Dans son éditorial publié lundi par le London Times, Cascarino ajoute qu´il s´agissait d´une pratique largement répandue parmi les joueurs olympiens avant chaque match à domicile.
" A ce jour, je n´ai aucune idée de ce que c´était, le médecin ( du club) me disait seulement que cela me donnerait une décharge d´adrénaline et je ne me suis jamais senti en état de réclamer du repos", écrit Cascarino.
" Quel que fut le produit, mes performances se sont améliorées.
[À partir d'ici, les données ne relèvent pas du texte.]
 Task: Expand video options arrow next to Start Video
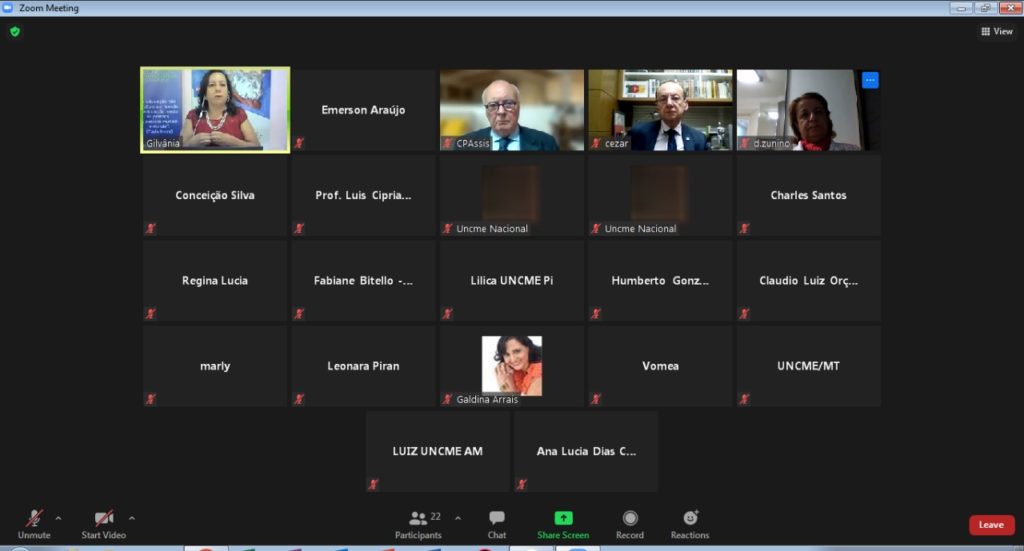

Je me raccroche à l´espoir que c´était légal, même si en réalité je suis sûr à 99% que ça ne l´était pas", ajoute celui qui fut surnommé " Tony Goal" par les supporteurs marseillais.
Il affirme que les injections étaient fortement dosées et que, étant à la fois nouveau et étranger au sein de l´équipe, il ne se sentait pas en situation de pouvoir refuser.
Selon Cascarino, Bernard Tapie, qui présidait alors l´OM, lui avait " clairement fait comprendre que ( s)a place dans l´équipe dépendait" de sa docilité.
Les piqûres effectuées entre trois-quarts d´heure et une heure avant les rencontres, dit Cascarino, lui donnaient l´impression de déborder d´énergie.
L´international irlandais a inscrit 61 buts en deux saisons à Marseille entre 1994 et 1996.
Il précise que les rares contrôle anti-dopage qu´il a subis étaient effectués par le médecin du club.
Selon Cascarino, ces piqûres étaient même devenues un sujet de plaisanterie de la part de ses adversaires. Il raconte même que lorsqu´il est ensuite arrivé à Nancy, ses partenaires se moquaient de lui en mimant des injections dans le bras.